MODE mentioned by Kate Van Orden (Harvard University) in a Review Essay published in Renaissance Quarterly: “Recent Trends in the Study of Music of the Fourteenth, Fifteenth, and Sixteenth Centuries” (Authors: Elizabeth Eva Leach, David Fallows and Kate Van Orden), Renaissance Quarterly, Vol. 68, No. 1 (Spring 2015), pp. 187-227, at 219-220.

“Digital critical editions [...] can present alternate readings via visualization tools that allow users to view the variant passages in question simply by clicking on the score. Two projects lead the way in deploying this new technology: the Marenzio Online Digital Edition, a digital edition of Luca Marenzio’s Italian madrigals and canzonettas, and Les Chansonniers de Nicolas Duchemin, a digital edition of sixteen chanson anthologies printed in Paris by Nicolas Du Chemin between 1549 and 1568.

It is no exaggeration to say that the Marenzio Online Digital Edition, directed by Mauro Calcagno and Giuseppe Gerbino, is reinventing the nature of critical editions.
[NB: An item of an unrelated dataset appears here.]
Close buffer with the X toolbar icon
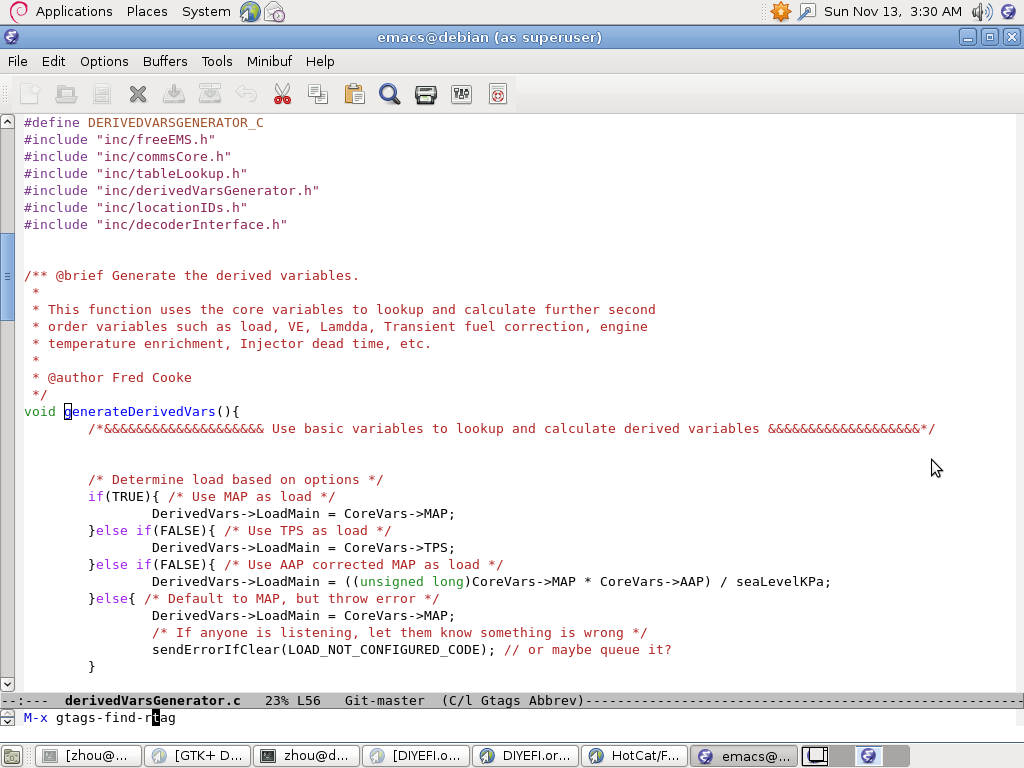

A key element of their innovations is the development of an optical recognition application for early music prints, part of the software application called Aruspix, created by Laurent Pugin. Like OCR (optical character recognition), which accelerates data entry and is the first step toward rendering scanned texts searchable, the Marenzio edition begins by transcribing sixteenth-century prints of Marenzio’s music using special OMR (optical music recognition) software. Additional tools allow editors to collate the sources digitally and users to visualize variant readings simply by clicking on individual notes, which bring up scans of the original sources.

[...] These projects represent more than the latest evolution in editing, for they grapple with music’s ephemerality as a textual form. Lost Voices recovers the quickly forgotten losses that receive only passing mention in modern editions, whereas the Marenzio Edition heightens users’ awareness of misprints, multiple editions, stop-press corrections, manuscript emendations, and the profusion of print. Both unsettle sedimented concepts of the work and authorial agency, remaking music into a dynamic object that resists the static fixity of paper editions and allows users to visualize the interventions of printers and performers. These digital projects help us see how badly suited music has always been to capture in the form of books designed for verbal texts. At the same time, the new sociabilities established by the collaborative editing of the Lost Voices project allow us to reflect on the sense of unboundedness that attended the production of those original prints and their release into growing economies of piracy, knockoff editions, and fakery.”